Another crucial find would be the discovery of (partially) articulated tommotiids. The first of these is Eccentrotheca, and the second Paterimitra. Unlike the traditional view of them being slug-like animals comparable to Halkieria, the articulated exoskeleton suggest that they were sessile filter feeders, just like the brachiopods and their sister-group phoronids. Their shell microstructure, again, show similarity to the Paterinate brachiopods, especially in their primary mineralised layer.

=== Appearance of the brachiopod crown-group ===
The earliest unequivocal brachiopod fossils appeared in the early Cambrian Period. One of the oldest known brachiopods is Aldanotreta sunnaginensis from the lowest Tommotian Stage, early Cambrian of Siberia. It was thought to be the oldest known until the brachiopod Khasagtina primaria was identified in Upper Fortunian strata.

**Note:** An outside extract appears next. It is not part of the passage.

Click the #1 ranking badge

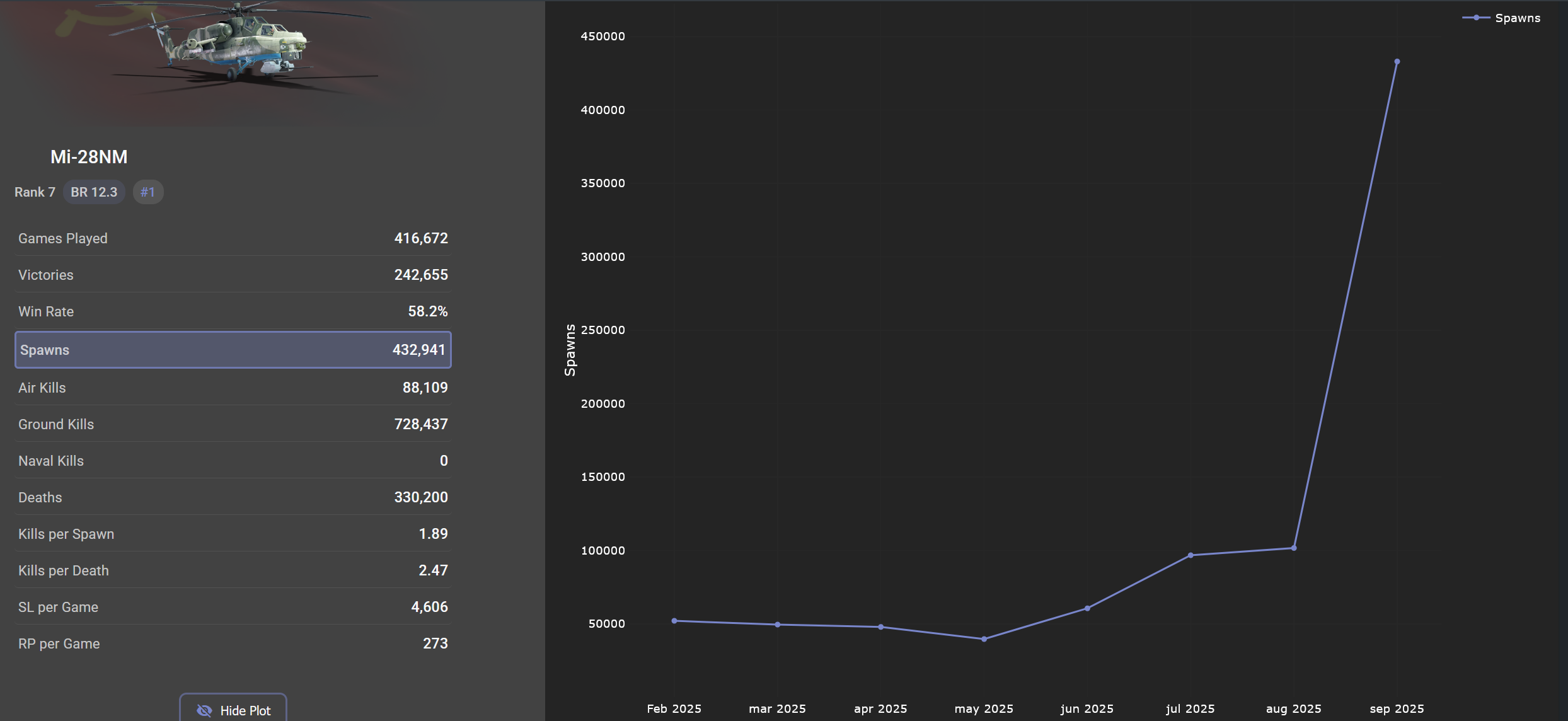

== The question of Paterinata ==
The brachiopod class Paterinata is an organophosphatic-shelled group that includes some of the oldest brachiopods known. They are usually considered as members of Linguliformea, being sister-groups with the similarly organophosphatic lingulates. However, paterinates possess a number of traits that resemble the 'articulate' brachiopods more than lingulates. Their adductor muscle scars are oriented postero-medially like the rhynchonelliforms. They have a strophic (straight) hinge line, which resemble early articulate groups like the orthids. Their mantle canal system houses gonads (like the craniiforms) and have exclusively marginal vascula terminalia. This mosaic of traits lead to a repeated suggestion of the possibility that paterinates(or at least a few of them) could be very early diverging members separate from the lingulates. Their shell microstructure also seems to be closer to the stem-brachiopod tommotiids, though this is something that was brought up later down the line.

==Decline==
Brachiopods are extremely common fossils throughout the Palaeozoic.
During the Ordovician and Silurian periods, brachiopods became adapted to life in most marine environments and became particularly numerous in shallow water habitats, in some cases forming whole banks in much the same way as bivalves (such as mussels) do today. In some places, large sections of limestone strata and reef deposits are composed largely of their shells.

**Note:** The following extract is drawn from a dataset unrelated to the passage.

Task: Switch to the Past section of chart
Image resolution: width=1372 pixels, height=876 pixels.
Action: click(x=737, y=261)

The major shift came with the Permian extinction, as a result of the Mesozoic marine revolution. Before the extinction event, brachiopods were more numerous and diverse than bivalve mollusks. Afterwards, in the Mesozoic, their diversity and numbers were drastically reduced and they were largely replaced by bivalve molluscs. Molluscs continue to dominate today, and the remaining orders of brachiopods survive largely in fringe environments.

It has been suggested that the slow decline of the brachiopods since is a direct result of the rise in diversity of filter-feeding bivalve mollusks, which were thought to have ousted the brachiopods from their former habitats; however, the bivalves have undergone a steady rise in diversity since their appearance in the Cambrian, and their abundance is unrelated to that of the brachiopods; further, many bivalves occupy niches (e.g. burrowing) which many brachiopods never inhabited.

Alternative possibilities for their demise include the increasing disturbance of sediments by roving deposit feeders (including many burrowing bivalves); the increased intensity and variety of shell-crushing predation strategies; or that they were simply unable to recover from the End-Permian extinction.